Telat Hadir di Kejagung, Menkeu Purbaya Hampir Disuruh Push-up oleh Presiden Prabowo

JurnalPatroliNews – Jakarta – Menteri Keuangan (Menkeu) Purbaya Yudhi Sadewa membagikan pengalaman lucu usai menjalani rangkaian kegiatan padat pada Senin (20/10/2025).

Ia mengaku hampir saja diminta melakukan push-up oleh Presiden Prabowo Subianto lantaran datang terlambat ke acara resmi di Kejaksaan Agung.

Kejadian itu diceritakan Purbaya kepada wartawan saat dirinya buru-buru meninggalkan sesi wawancara di Gedung Djuanda I, Kementerian Keuangan, setelah menerima rombongan fund manager.

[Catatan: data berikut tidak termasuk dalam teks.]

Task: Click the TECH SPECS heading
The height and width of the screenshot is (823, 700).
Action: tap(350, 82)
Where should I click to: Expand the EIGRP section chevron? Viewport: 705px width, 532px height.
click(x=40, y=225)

“Aku dipanggil ke Istana. Tadi hampir disuruh push-up tuh,” ujar Purbaya sambil berjalan cepat menuju mobil dinasnya.

Ia menjelaskan, keterlambatannya hampir membuatnya menjalani hukuman fisik dari Presiden Prabowo. “Aduh, saya sudah mau gini,” katanya sembari memperagakan gerakan push-up di depan awak media, yang sontak membuat suasana menjadi cair dan disambut tawa ringan.

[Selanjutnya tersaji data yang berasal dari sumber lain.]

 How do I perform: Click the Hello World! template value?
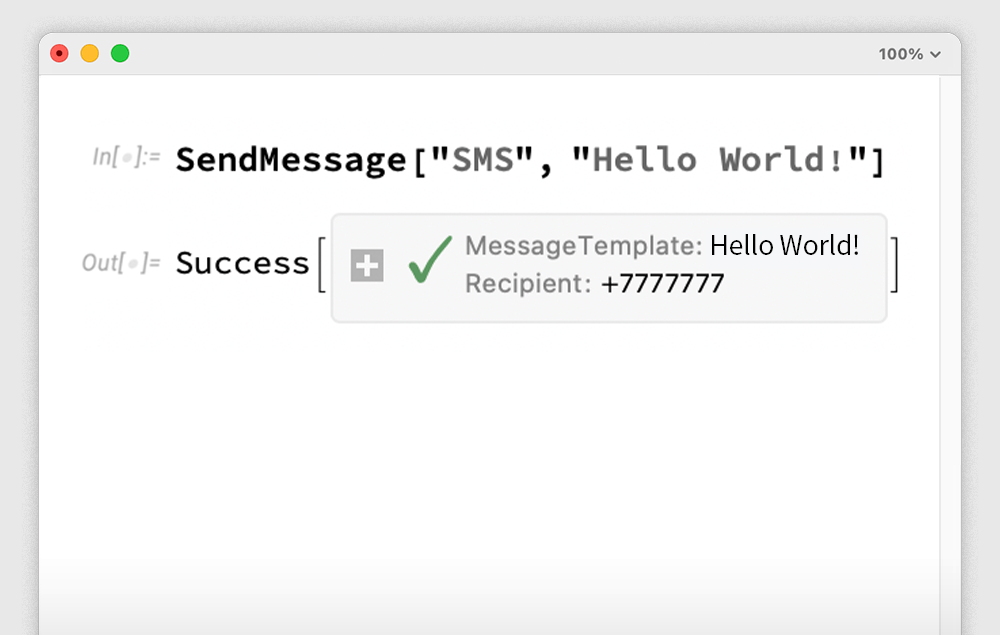(784, 246)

Karena pengalaman itu, Purbaya memilih menutup sesi wawancara lebih cepat dari biasanya. “Nanti terlambat lagi. Bisa-bisa saya disuruh push-up, malu saya,” ucapnya sambil berlari kecil menuju mobil.

Adapun agenda yang dimaksud adalah acara penyerahan uang pengganti kerugian negara sebesar Rp 13,25 triliun dari hasil penyitaan kasus korupsi ekspor crude palm oil (CPO). Uang tersebut diserahkan langsung oleh Jaksa Agung ST Burhanuddin kepada Menkeu Purbaya dan disaksikan oleh Presiden Prabowo Subianto.

Dalam video resmi yang dirilis Kejaksaan Agung, tampak Purbaya berlari kecil menghampiri Presiden Prabowo yang sudah tiba lebih dahulu dan tengah berbincang dengan Jaksa Agung serta Menteri Pertahanan Sjafrie Sjamsoeddin.